ASSIGNMENT
Would you please return only the lines from the one with "At what coordinates" through the last line of the records below, leaving the pictures out?

DATA EXTRACTS
= Beginning of Section =

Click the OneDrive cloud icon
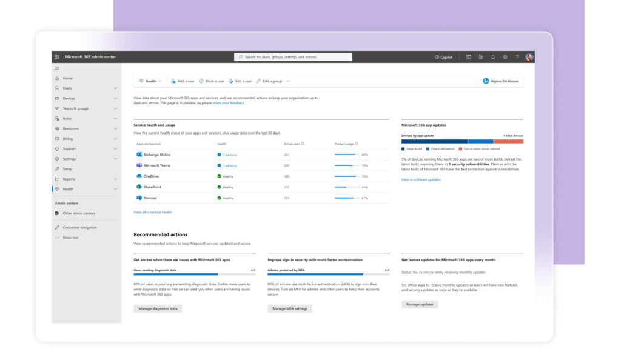Viewport: 621px width, 349px height. pyautogui.click(x=138, y=177)
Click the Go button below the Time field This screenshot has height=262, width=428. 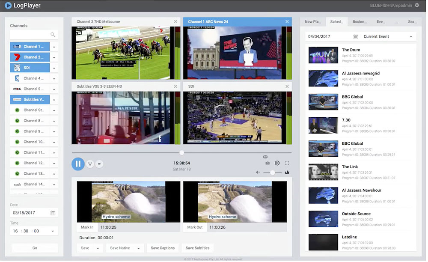coord(34,248)
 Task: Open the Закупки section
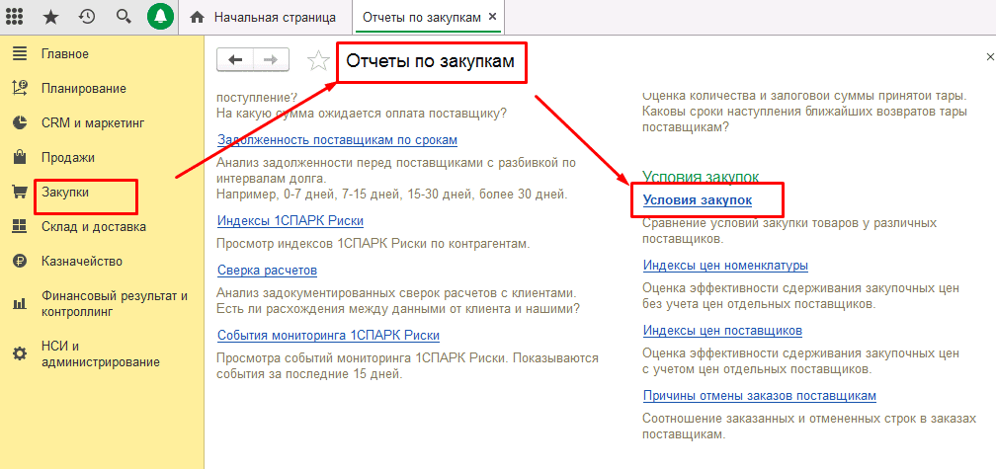pyautogui.click(x=65, y=193)
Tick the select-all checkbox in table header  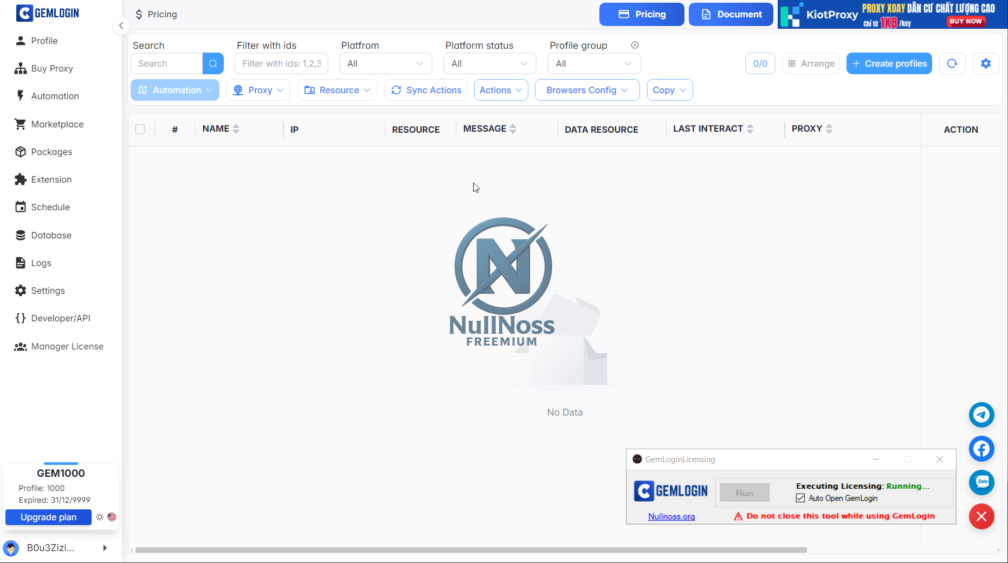[x=140, y=130]
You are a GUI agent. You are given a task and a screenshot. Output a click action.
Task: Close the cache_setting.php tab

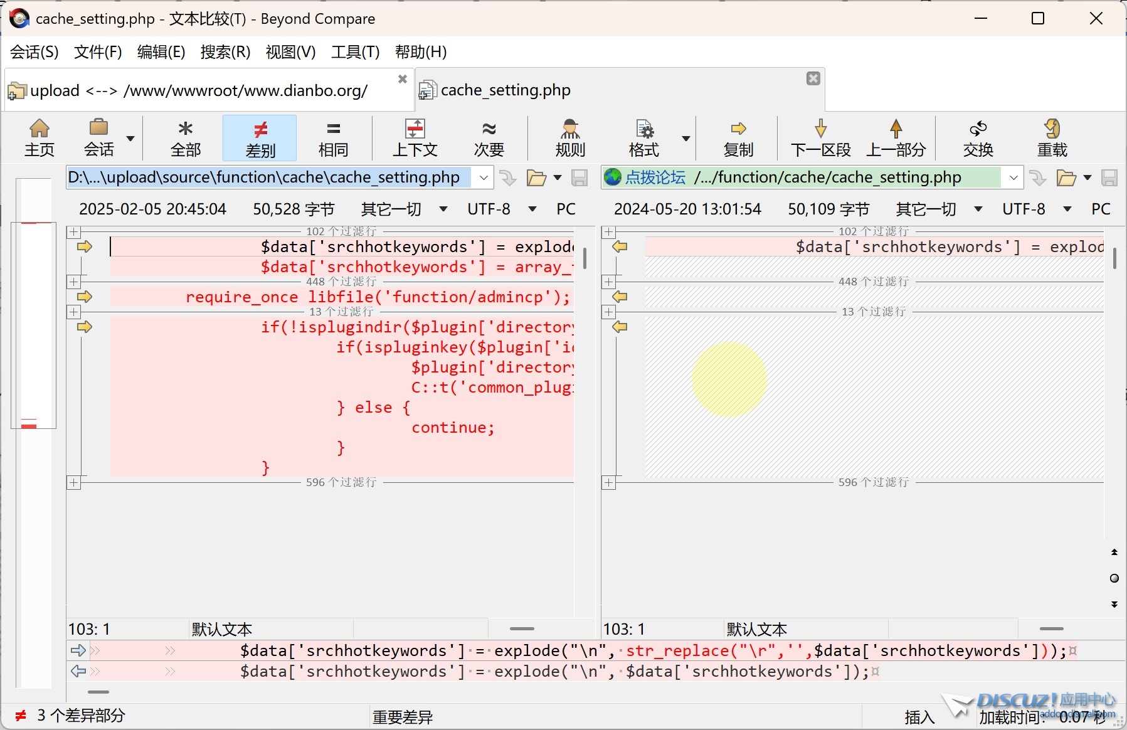(x=813, y=78)
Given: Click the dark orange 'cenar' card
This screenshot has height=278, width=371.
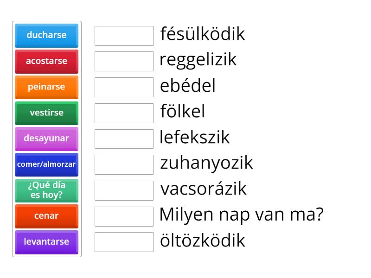Looking at the screenshot, I should 46,216.
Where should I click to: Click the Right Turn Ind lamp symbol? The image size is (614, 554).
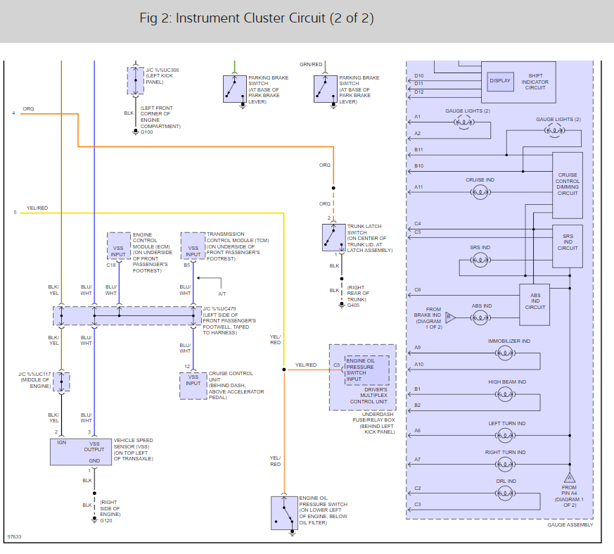coord(505,465)
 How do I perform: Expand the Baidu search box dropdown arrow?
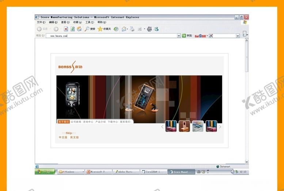coord(238,36)
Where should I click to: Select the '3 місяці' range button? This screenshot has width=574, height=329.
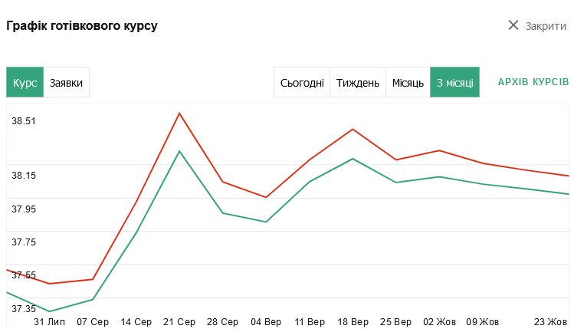point(454,83)
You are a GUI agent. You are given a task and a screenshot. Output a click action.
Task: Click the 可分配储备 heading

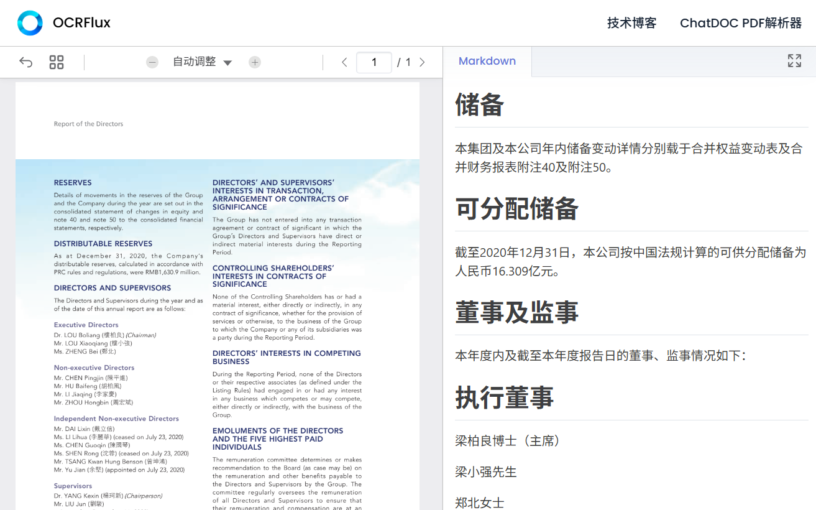[516, 208]
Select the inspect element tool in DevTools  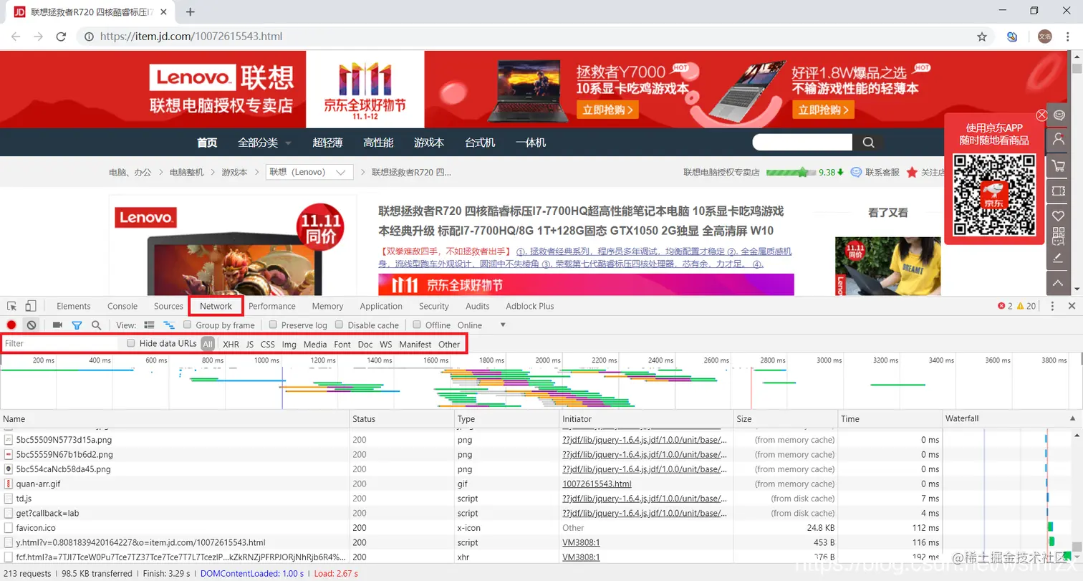[11, 306]
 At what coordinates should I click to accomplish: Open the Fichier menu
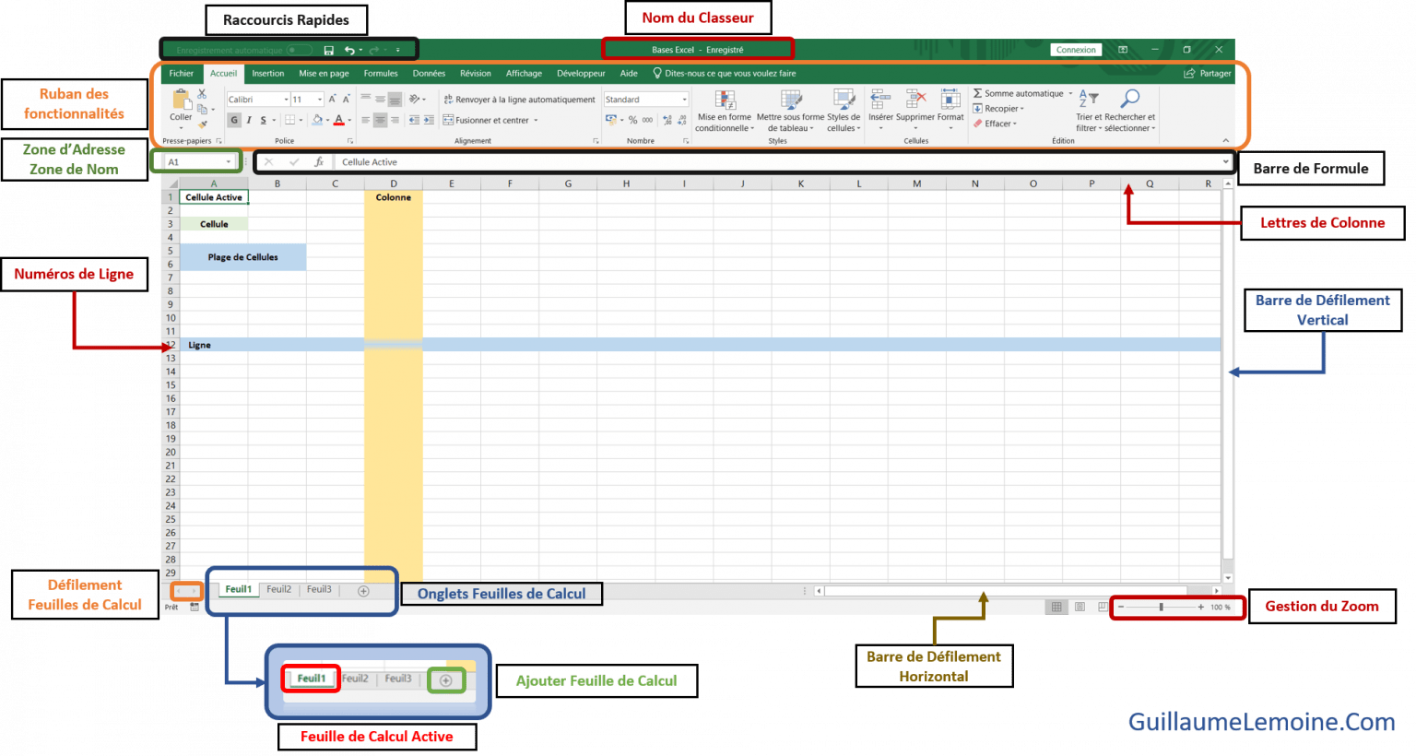tap(181, 73)
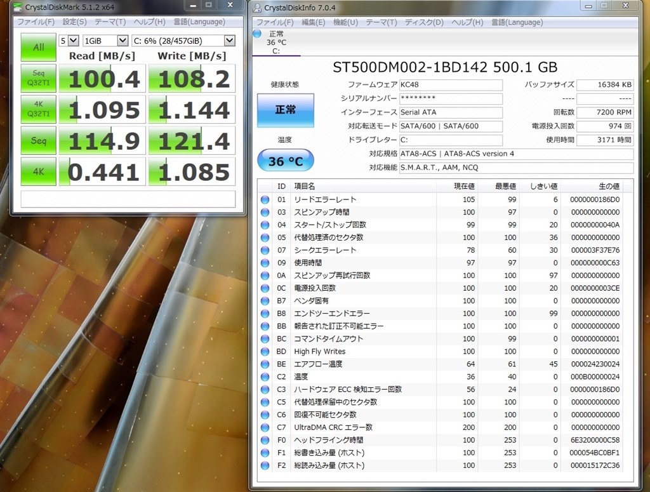The height and width of the screenshot is (492, 650).
Task: Open the drive selection dropdown showing C: 6%
Action: pyautogui.click(x=229, y=40)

= End of Section =

EXERCISE SOLUTION
 At what coordinates should I click to accomplish: Open the Fichier menu
tap(181, 73)
The height and width of the screenshot is (492, 650).
Task: Open the drive selection dropdown showing C: 6%
Action: pyautogui.click(x=229, y=40)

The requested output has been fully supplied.